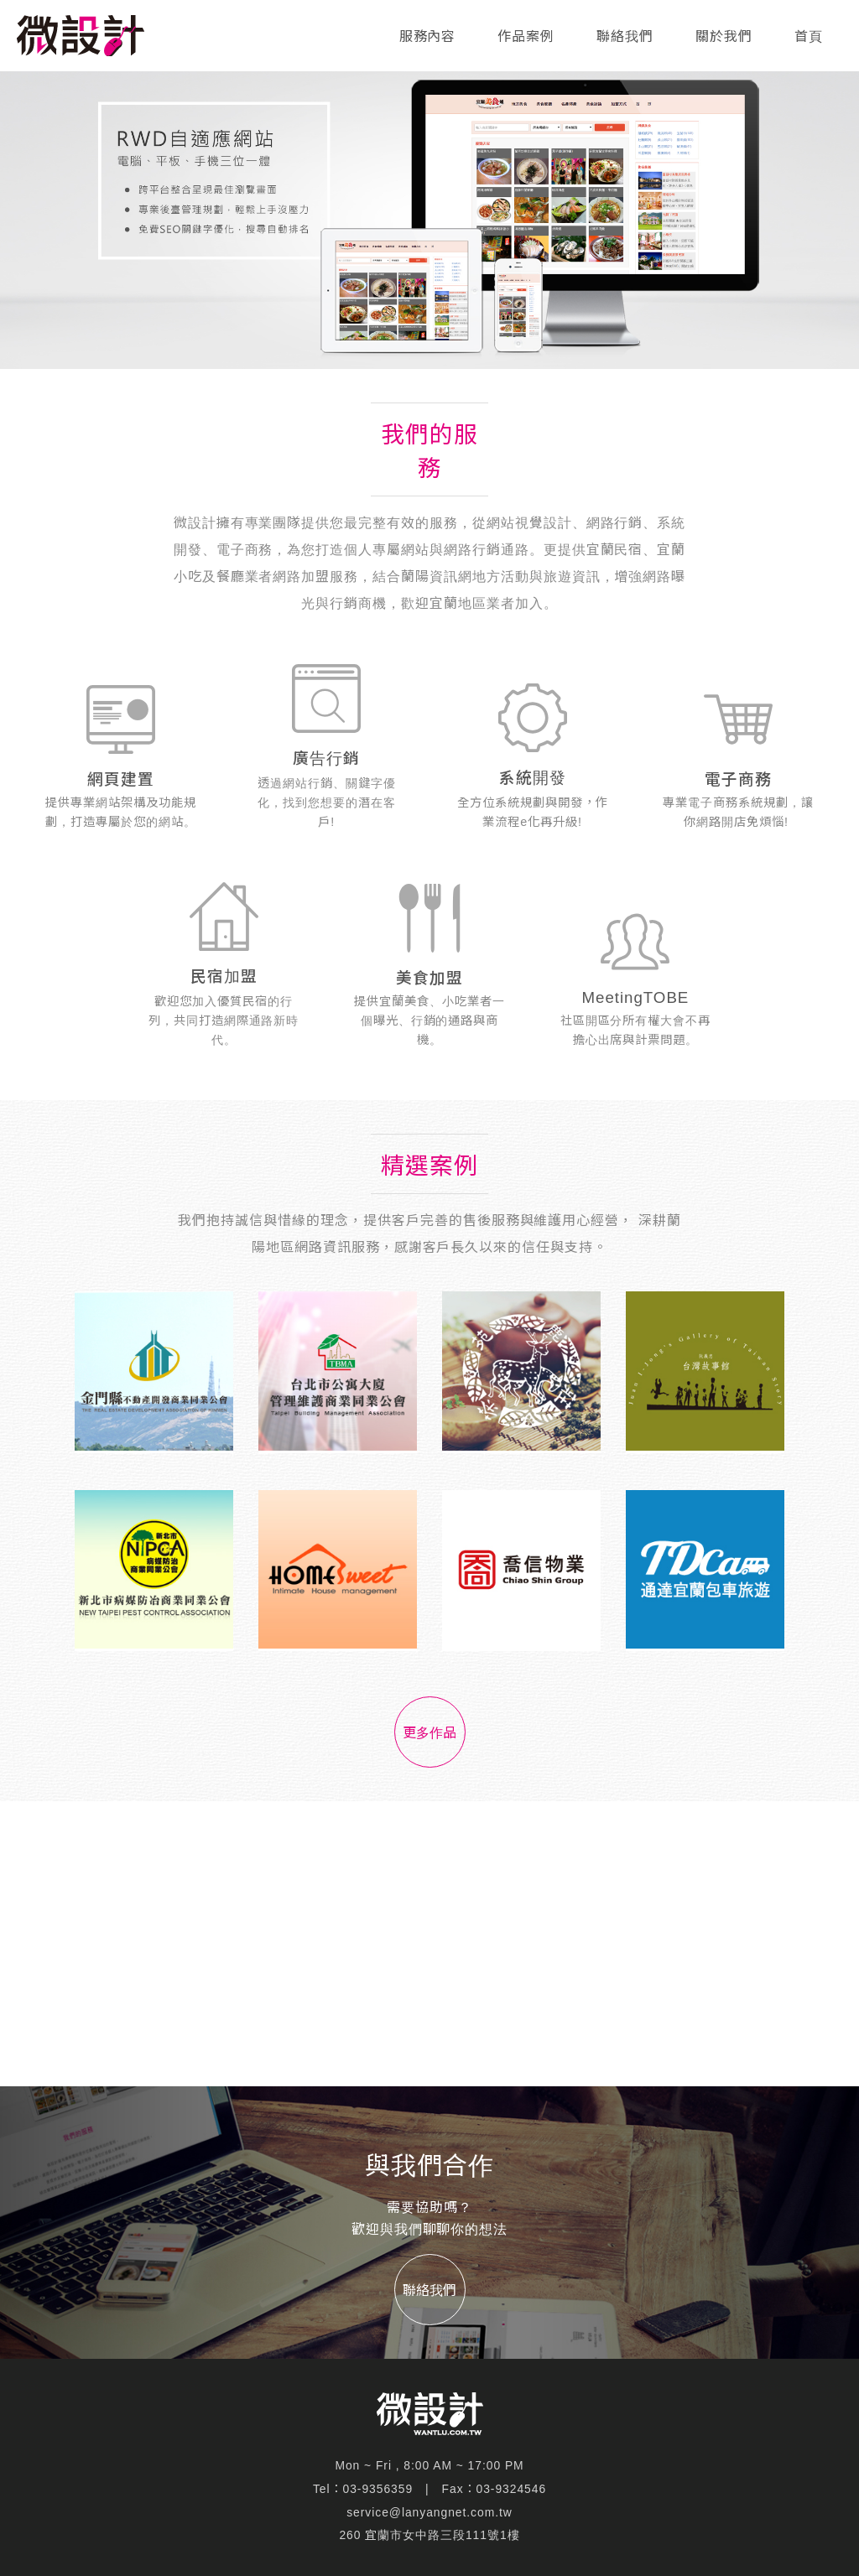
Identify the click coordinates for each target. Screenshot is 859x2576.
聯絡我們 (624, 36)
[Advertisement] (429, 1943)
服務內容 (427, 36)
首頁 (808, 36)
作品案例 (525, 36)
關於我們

++++++++

* The exercise *
Rewrite the records above with "Screenshot" changed to "Image" and nothing else altered. Omit the pictures.

* Problem solution *
Identify the click coordinates for each target. Image is 859x2576.
聯絡我們 (624, 36)
[Advertisement] (429, 1943)
服務內容 (427, 36)
首頁 (808, 36)
作品案例 (525, 36)
關於我們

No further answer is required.